Like other opponents, Johnson is neither against QuikTrip as a company nor against a business on the site.

“No one moved here thinking it was going to be a piece of dirt forever,” he said.

But Johnson is concerned not only about the potential danger of an explosion, but also about vapors from a gasoline spill, which he said could make the community’s evacuation all but impossible.

City Councilman Sal DiCiccio said nothing can be done to stop QuikTrip and has said a deputy Fire Department commissioner looked into the situation and told him “they did not see a problem.”

Johnson, in an earlier interview, said hazmat occurrences at gas stations are not uncommon.

“No one can say it won’t happen,” he said. “It happens frequently enough that there are procedures for it locally and nationally.”

He said that the three fire stations in Ahwatukee respond to an average 17 calls a day.

“A lot of things happen that no one ever hears about,” he said.

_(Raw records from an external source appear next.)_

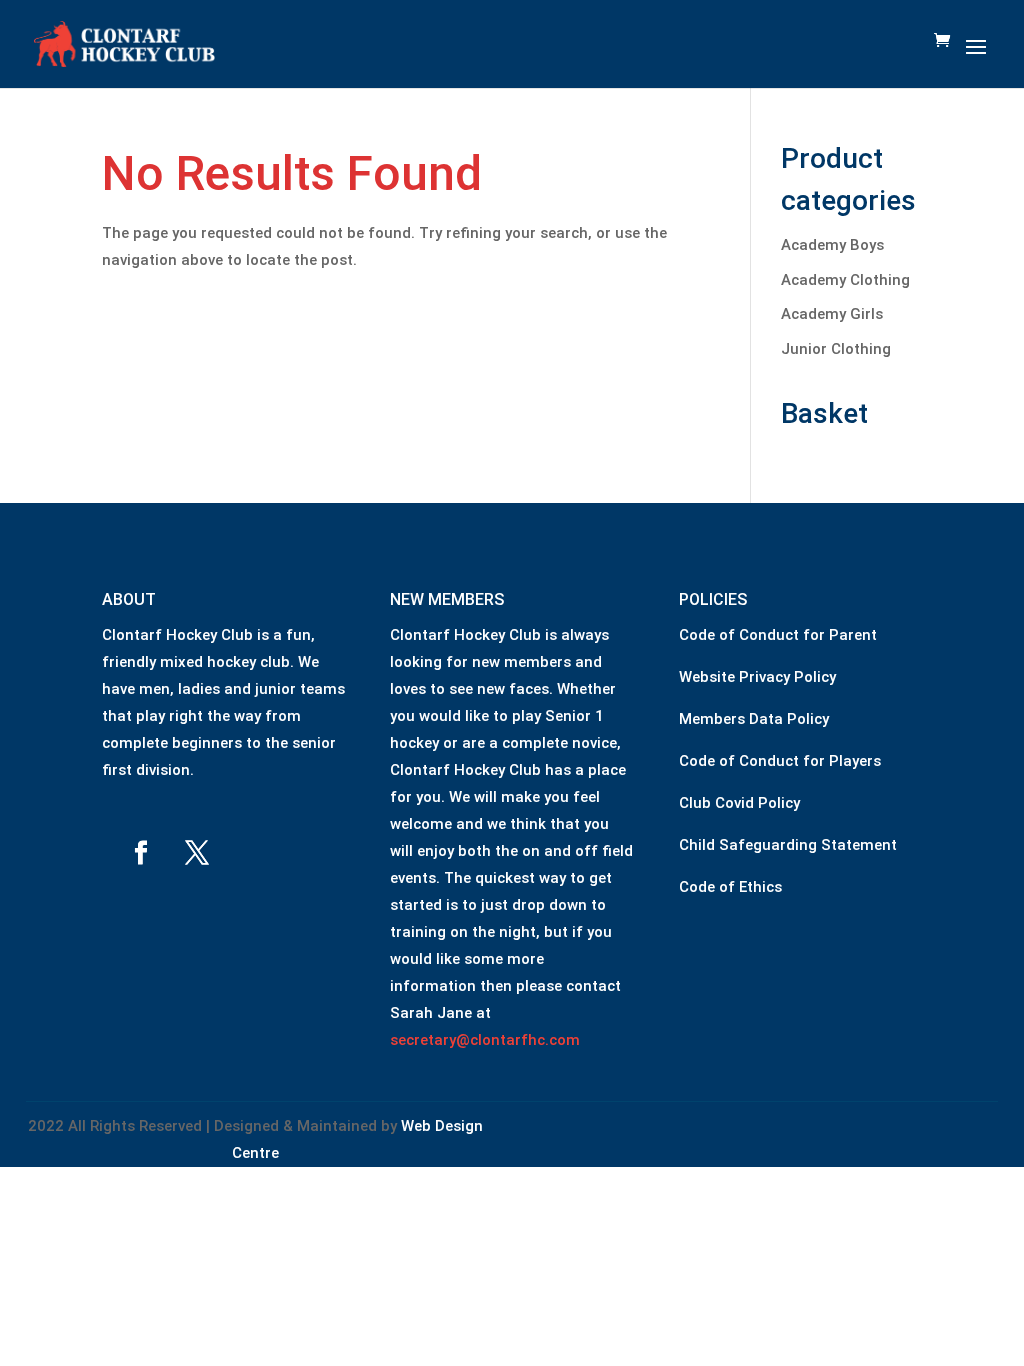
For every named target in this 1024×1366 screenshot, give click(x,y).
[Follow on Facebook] (141, 853)
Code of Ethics (730, 887)
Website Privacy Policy (757, 677)
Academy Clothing (845, 280)
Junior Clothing (836, 349)
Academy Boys (832, 245)
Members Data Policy (754, 719)
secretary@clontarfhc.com (485, 1040)
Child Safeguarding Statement (788, 845)
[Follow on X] (197, 853)
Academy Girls (832, 314)
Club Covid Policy (739, 803)
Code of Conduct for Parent (778, 635)
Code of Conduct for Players (780, 761)
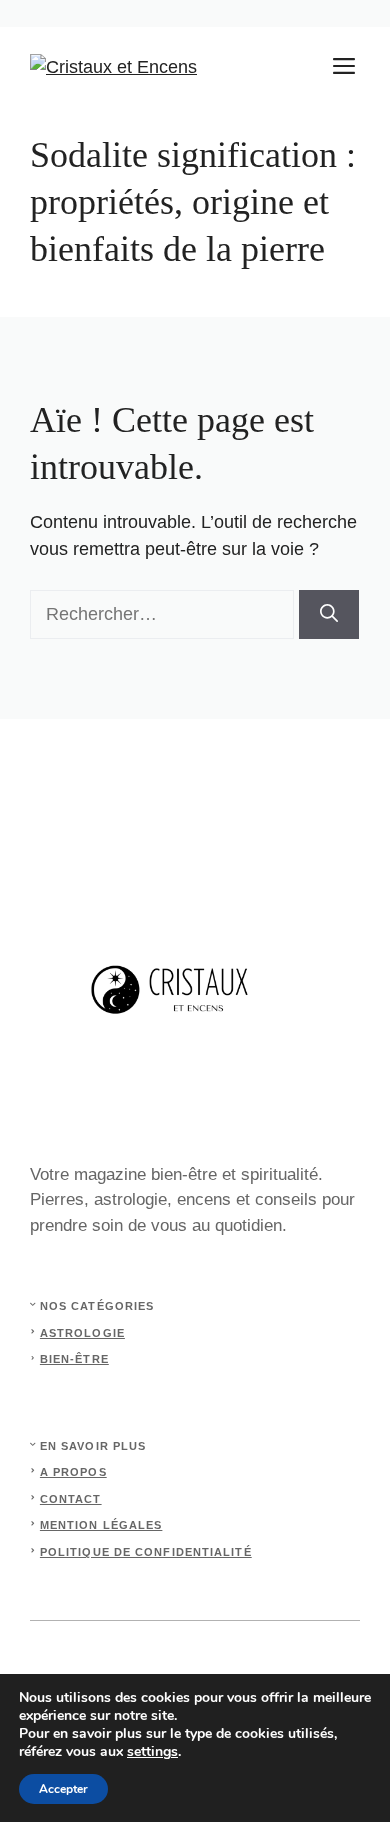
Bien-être (74, 1359)
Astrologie (82, 1333)
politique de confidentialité (146, 1552)
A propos (73, 1472)
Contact (71, 1499)
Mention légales (101, 1525)
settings (152, 1752)
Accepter (63, 1789)
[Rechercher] (329, 614)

He explained that spills can occur not just when vehicle tanks are being filled or when the gasoline storage tanks are being replenished.

Gasoline vapors can travel with treacherous speed, and, depending on the direction of the wind, can settle around residential and garage doors or culverts, drains and ditches.

Even using a cellphone can create a spark that will set off an explosion, he said.

Fumes can cause an array of respiratory and other harmful health effects.

Moreover, when a spill occurs, emergency crews immediately establish a three-ring perimeter around the area. Depending on the wind’s direction, people are evacuated in the opposite direction.

The problem for Foothills Paseo is that there is no “other direction.”

(1) comment


"But residents have argued that zoning approval was made long before most of the houses were even built in Foothills Paseo II." Exactly. So when you moved in, you should have known that something was going to go there someday; ESPECIALLY since you already knew that a highway was also going in...15 years before construction began. Your little "worlds smallest cul-de-sac" is officially gone now. You are going to have to deal with it.